• AIM OF THE TASK:
Please pick out each line in the records below that contains the word "series" and copy it out, treating uppercase and lowercase as distinct.

• PROVIDED INFORMATION:
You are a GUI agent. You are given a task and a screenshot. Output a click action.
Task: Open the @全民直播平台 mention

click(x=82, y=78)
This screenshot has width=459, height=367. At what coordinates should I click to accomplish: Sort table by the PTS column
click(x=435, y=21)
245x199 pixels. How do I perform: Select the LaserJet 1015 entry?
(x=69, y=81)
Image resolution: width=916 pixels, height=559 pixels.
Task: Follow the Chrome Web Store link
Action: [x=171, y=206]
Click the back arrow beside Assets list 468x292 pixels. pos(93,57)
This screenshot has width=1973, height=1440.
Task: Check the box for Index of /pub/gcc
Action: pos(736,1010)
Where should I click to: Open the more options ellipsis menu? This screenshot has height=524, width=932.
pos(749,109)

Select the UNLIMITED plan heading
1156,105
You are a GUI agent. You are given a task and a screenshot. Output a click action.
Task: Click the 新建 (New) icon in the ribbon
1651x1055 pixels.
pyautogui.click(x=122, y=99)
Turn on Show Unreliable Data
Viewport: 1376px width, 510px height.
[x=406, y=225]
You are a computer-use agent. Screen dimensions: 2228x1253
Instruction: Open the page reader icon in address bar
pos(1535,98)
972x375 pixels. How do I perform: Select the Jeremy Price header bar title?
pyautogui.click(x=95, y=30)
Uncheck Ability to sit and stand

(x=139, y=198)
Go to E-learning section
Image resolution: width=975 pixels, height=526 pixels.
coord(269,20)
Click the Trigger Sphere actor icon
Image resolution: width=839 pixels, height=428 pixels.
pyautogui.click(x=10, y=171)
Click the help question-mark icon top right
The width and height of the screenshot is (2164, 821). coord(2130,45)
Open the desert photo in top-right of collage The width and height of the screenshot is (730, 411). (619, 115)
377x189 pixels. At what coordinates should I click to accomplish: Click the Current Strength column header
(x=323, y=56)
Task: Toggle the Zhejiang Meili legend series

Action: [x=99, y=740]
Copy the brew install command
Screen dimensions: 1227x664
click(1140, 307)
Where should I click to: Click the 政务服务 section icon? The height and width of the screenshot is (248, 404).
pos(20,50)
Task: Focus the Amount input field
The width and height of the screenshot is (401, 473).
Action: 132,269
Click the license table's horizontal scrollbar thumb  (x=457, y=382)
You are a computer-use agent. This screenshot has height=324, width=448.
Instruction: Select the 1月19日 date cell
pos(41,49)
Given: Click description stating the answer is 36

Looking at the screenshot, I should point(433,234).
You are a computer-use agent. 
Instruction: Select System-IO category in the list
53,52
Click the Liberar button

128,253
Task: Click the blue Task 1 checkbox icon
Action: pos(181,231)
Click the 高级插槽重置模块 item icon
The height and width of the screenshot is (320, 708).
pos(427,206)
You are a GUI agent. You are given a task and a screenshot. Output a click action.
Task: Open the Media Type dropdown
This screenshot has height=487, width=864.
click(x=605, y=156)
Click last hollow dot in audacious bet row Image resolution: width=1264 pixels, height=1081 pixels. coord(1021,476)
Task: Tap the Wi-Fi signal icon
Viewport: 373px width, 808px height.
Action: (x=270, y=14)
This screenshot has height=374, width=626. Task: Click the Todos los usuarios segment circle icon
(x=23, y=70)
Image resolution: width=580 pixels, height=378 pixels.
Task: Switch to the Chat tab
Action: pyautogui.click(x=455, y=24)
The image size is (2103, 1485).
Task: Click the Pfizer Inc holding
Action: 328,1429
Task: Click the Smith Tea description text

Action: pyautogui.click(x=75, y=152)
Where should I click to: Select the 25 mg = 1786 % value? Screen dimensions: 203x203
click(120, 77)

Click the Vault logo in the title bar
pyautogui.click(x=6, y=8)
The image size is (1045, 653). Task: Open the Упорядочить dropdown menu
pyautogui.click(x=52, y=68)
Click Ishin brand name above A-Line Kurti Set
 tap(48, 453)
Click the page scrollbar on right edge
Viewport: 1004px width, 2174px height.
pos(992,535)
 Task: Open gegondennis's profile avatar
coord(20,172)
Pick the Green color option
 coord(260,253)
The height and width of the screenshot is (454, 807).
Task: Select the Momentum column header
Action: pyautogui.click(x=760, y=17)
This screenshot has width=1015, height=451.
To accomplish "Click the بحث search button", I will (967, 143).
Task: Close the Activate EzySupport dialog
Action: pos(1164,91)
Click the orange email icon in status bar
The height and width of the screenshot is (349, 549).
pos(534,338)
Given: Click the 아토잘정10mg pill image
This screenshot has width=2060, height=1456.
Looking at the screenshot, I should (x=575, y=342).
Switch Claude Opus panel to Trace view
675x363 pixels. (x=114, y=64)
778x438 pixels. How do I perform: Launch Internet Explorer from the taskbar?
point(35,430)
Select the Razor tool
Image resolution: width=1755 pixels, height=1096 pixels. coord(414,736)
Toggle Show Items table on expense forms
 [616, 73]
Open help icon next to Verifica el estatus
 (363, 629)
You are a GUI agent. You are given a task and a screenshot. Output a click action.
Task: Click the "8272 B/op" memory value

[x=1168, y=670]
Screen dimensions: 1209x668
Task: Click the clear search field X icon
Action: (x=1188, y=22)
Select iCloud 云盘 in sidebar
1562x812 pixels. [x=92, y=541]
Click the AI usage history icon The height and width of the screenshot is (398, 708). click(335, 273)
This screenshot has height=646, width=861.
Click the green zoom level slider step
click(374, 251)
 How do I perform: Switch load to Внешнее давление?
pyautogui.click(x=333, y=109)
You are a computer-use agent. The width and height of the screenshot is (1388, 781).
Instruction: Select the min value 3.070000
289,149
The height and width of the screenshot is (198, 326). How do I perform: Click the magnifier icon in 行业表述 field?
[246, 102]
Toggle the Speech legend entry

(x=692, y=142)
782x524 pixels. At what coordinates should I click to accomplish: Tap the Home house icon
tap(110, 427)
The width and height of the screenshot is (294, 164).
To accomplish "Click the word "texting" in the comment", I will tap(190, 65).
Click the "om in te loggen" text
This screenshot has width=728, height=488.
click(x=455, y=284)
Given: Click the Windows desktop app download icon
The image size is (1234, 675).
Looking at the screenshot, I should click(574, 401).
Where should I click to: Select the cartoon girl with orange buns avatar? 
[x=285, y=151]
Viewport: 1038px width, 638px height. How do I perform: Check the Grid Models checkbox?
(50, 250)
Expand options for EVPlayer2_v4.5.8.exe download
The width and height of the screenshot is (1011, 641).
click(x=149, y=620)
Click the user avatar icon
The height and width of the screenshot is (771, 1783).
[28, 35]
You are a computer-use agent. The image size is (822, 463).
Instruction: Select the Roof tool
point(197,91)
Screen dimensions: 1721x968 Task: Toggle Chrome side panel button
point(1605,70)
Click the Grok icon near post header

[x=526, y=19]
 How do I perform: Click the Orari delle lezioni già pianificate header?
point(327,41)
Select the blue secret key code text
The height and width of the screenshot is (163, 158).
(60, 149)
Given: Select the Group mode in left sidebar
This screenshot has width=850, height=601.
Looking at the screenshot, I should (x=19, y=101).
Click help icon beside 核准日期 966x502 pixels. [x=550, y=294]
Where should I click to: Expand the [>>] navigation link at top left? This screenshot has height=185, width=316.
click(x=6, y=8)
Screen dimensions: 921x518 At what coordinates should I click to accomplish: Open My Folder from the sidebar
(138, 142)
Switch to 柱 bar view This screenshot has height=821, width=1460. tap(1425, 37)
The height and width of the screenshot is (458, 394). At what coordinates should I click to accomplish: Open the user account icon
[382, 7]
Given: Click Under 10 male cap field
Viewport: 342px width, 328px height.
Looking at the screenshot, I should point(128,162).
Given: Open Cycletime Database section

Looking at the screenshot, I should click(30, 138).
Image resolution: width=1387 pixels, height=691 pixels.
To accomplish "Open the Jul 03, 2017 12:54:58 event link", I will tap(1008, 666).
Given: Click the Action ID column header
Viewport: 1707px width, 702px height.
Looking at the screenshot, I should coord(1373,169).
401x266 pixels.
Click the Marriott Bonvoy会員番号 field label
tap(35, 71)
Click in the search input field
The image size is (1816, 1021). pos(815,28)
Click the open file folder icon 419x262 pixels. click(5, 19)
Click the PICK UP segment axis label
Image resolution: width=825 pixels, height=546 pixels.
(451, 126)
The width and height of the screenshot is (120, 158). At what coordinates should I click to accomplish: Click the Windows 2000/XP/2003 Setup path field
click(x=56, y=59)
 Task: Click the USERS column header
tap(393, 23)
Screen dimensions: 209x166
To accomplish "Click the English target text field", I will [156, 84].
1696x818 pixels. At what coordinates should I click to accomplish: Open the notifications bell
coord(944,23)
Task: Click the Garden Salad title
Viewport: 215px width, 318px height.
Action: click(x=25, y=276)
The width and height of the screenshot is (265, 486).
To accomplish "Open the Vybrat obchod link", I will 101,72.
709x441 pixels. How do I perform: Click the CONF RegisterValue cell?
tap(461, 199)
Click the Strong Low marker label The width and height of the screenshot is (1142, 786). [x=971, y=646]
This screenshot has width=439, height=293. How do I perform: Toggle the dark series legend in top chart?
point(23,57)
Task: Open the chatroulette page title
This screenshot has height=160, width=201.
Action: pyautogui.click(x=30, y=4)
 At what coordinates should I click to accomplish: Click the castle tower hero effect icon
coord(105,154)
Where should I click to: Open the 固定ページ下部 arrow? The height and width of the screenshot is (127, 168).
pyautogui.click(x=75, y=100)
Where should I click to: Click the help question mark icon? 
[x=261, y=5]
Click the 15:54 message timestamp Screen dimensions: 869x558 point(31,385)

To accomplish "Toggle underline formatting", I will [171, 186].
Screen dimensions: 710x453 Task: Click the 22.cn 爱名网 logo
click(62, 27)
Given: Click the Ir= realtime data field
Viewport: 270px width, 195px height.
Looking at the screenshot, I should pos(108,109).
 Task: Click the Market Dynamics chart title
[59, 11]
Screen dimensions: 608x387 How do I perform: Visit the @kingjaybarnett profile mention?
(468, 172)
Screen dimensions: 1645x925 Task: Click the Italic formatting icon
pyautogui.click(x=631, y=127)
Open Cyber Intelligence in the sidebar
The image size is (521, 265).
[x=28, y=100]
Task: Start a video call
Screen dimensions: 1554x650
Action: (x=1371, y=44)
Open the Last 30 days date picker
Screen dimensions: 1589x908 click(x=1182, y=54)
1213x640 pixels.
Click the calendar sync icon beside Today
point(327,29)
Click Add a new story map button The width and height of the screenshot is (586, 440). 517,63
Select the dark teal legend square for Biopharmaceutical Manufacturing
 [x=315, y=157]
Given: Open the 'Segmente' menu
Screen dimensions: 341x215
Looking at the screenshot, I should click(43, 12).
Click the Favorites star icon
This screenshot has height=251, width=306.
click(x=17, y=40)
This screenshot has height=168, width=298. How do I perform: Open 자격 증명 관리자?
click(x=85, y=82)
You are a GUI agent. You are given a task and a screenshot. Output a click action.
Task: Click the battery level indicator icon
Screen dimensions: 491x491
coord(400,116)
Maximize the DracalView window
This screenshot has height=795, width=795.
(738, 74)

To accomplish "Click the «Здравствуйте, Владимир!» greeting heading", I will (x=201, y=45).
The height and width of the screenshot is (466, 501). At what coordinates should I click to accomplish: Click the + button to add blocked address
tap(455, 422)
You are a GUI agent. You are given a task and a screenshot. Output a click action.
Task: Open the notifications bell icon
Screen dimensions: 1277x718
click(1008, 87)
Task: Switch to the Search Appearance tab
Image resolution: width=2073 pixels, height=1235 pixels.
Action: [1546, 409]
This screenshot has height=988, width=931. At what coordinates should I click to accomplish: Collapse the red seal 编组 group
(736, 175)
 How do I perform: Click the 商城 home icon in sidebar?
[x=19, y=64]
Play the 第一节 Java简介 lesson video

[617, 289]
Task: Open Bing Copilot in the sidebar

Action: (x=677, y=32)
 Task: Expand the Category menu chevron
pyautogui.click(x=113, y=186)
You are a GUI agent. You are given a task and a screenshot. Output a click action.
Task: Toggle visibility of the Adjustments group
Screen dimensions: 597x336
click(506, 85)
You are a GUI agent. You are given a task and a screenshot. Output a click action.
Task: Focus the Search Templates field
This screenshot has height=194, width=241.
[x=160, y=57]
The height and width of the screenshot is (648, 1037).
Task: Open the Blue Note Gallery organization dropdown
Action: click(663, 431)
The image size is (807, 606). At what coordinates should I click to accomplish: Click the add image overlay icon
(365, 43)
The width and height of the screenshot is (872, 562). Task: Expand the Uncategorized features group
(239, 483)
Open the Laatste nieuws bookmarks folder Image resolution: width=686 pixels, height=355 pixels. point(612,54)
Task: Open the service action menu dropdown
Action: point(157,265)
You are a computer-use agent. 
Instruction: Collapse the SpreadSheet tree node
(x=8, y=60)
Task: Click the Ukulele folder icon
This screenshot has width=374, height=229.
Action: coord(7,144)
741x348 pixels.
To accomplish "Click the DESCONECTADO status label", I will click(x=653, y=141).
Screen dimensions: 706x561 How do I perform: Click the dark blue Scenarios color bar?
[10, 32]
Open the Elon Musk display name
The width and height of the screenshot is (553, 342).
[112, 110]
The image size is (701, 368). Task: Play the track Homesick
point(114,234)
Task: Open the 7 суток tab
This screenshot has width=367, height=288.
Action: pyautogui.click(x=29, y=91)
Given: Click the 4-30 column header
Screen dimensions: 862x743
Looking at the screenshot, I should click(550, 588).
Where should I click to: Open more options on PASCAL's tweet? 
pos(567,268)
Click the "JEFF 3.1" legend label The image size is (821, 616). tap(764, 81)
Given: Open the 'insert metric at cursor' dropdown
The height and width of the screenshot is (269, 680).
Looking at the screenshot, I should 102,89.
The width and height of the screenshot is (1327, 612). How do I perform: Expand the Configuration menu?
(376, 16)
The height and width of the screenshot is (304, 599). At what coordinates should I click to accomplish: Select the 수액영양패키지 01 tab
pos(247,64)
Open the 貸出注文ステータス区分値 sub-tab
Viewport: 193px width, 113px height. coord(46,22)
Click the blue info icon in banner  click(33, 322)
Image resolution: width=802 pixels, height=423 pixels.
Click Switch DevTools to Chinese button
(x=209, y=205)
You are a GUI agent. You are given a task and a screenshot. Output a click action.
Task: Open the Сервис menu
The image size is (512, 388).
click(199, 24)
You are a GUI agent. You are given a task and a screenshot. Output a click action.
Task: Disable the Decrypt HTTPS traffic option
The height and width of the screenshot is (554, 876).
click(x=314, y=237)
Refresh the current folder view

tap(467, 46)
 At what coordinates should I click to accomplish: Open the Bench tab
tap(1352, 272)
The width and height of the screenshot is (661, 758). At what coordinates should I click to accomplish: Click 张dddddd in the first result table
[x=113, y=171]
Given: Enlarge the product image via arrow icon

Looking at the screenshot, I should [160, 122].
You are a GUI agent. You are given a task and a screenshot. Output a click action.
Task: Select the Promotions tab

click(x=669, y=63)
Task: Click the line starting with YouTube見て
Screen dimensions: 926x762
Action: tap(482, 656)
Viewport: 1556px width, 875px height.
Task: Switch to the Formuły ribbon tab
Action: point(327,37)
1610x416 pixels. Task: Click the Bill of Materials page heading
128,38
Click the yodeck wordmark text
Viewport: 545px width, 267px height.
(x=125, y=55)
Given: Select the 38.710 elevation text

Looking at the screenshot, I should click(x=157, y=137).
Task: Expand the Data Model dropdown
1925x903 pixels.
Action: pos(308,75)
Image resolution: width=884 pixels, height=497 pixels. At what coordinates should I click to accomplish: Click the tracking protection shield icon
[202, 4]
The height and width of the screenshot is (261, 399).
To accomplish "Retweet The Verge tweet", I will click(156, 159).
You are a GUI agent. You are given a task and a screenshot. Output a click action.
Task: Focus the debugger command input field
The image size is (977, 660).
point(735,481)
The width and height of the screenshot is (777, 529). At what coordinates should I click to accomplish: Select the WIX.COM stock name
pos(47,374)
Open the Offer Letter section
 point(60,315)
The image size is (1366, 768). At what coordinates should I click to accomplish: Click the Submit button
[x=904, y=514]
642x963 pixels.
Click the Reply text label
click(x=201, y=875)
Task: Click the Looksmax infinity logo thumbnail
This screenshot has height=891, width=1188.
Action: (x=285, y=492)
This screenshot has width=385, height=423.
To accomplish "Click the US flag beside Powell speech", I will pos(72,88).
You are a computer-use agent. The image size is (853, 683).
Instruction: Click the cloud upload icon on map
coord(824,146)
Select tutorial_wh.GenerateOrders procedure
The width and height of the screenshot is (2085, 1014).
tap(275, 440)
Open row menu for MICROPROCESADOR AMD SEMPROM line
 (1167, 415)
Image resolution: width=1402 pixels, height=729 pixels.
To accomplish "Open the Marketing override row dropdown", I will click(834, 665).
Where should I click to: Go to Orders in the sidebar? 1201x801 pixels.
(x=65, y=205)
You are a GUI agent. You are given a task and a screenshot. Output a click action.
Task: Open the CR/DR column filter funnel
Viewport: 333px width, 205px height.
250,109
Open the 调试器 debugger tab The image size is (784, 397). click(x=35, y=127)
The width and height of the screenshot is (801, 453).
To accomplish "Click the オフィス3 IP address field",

• FINAL RESULT:
Task: Toggle the Zhejiang Meili legend series
This screenshot has width=439, height=293. How do I perform: Toggle the dark series legend in top chart?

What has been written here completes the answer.